Neri Marcorè: "Non accettiamo compensi irrisori"

"Artisti 7607 fa una scelta doverosa per difendere la dignità professionale non solo dei nostri artisti ma di tutta la categoria - afferma Neri Marcorè - . Non vogliamo subire atteggiamenti ostruzionistici e accettare compensi irrisori da parte delle piattaforme streaming, per le stesse ragioni che hanno motivato il recente sciopero degli attori e sceneggiatori americani. Tutti - sottolinea - reclamiamo trasparenza dei dati di sfruttamento delle opere audiovisive e adeguatezza dei compensi".

"Questi compensi di fatto costituiscono il salario differito di una professione per sua natura saltuaria e precaria. I diritti connessi al diritto d’autore - dice dal canto suo Carmen Giardina - non sono altro che un credito da lavoro. È molto grave e pericolosa questa spinta a svalutare le prestazioni artistiche degli interpreti’’.

Elio Germano: "Sfruttano le opere e si rifiutano di darci i dati"

Sulla questione interviene anche Elio Germano sottolineando che "proprio le piattaforme che trattano e sfruttano dati si rifiutano, grazie al loro strapotere economico e contrattuale, di fornirci i dati previsti dalla normativa e di corrispondere conseguentemente i compensi agli artisti. E parliamo di multinazionali i cui ricavi vengono esclusivamente dallo sfruttamento di opere audiovisive’’.

"La Direttiva Copyright - spiega Michele Riondino - ha chiarito che le remunerazioni degli artisti devono essere 'adeguate e proporzionate' ai ricavi.

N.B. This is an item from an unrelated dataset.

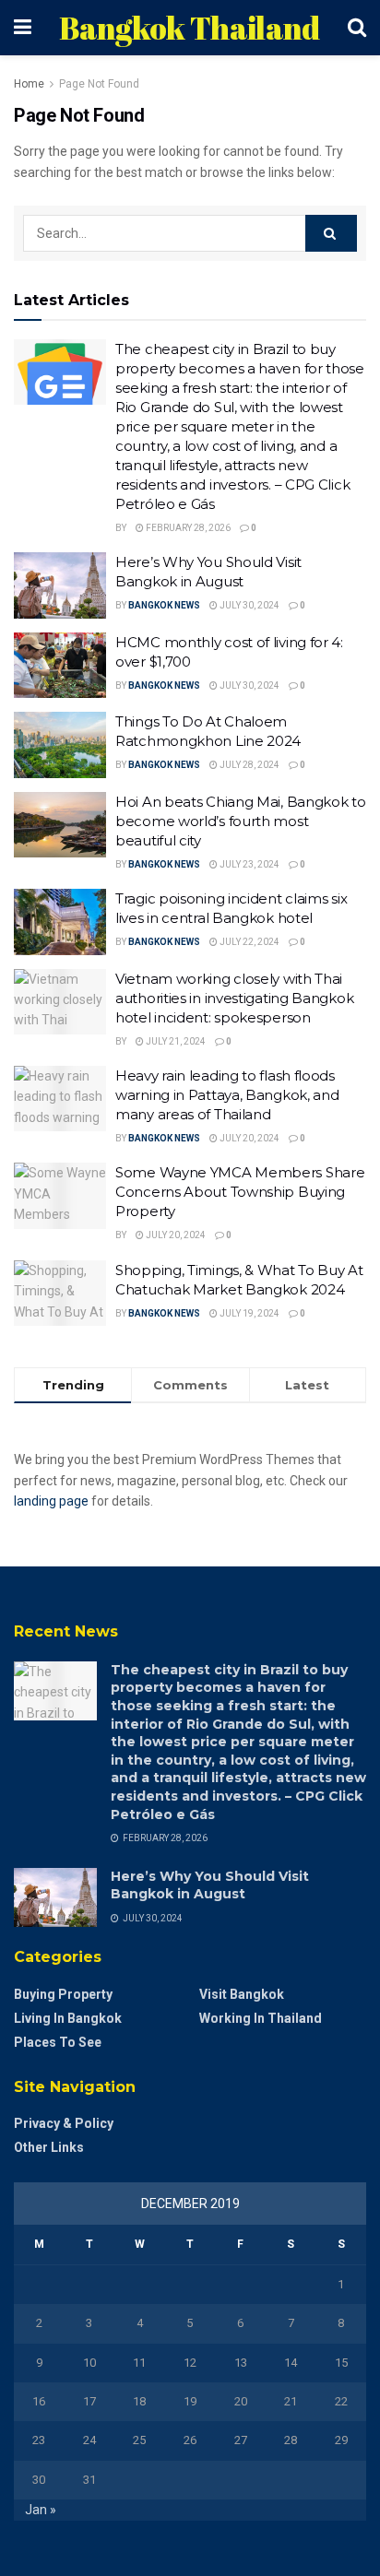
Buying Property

Invece ci troviamo davanti a un sistema in cui le piattaforme, senza fornire tutte le informazioni previste dalla legge, chiudono accordi al ribasso e poi cercano di imporre le stesse cifre a tutto il mercato, così da tenere i livelli dei compensi degli artisti sempre molto bassi", sottolinea.

"In questo modo Artisti 7607 - afferma la presidente Cinzia Mascoli - per tutelare gli interessi degli artisti, è costretta a ritardare tempi di incasso e di distribuzione sia dell’equo compenso sia della copia privata, a scapito anche delle iniziative a sostegno della categoria. Da tempo fronteggiamo prassi di mercato al ribasso ma, tenendo posizioni ferme nell’interesse di tutti, siamo riusciti ad ottenere la giusta remunerazione. Molti artisti capiscono ciò che stiamo facendo e continuano a sceglierci’’.

Valerio Mastandrea: "Lottiamo anche per gli artisti di domani"

"A tutela dell’intera categoria Artisti 7607 si oppone ad un sistema nel quale gli interpreti vengano sottopagati - conferma anche Alberto Molinari - : accettare compensi che appaiono irrisori rispetto agli immensi guadagni generati da uno sfruttamento globale esponenziale delle opere audiovisive peserebbe come un grave precedente sul futuro di tutti gli artisti".

"Ci assumiamo questa responsabilità - sottolinea Valerio Mastandrea - perché le scelte che vengono fatte oggi riguardano tutti e avranno ripercussioni sul presente e sul futuro di tanti artisti e di tante generazioni. Anche quelle che verranno dopo di noi, quindi a brevissimo".

"Gli artisti - conclude Paolo Calabresi - chiedono nuovamente che il Governo e le Autorità di settore prendano una posizione chiara nei confronti di questa prassi, così come è avvenuto per il settore dell’editoria".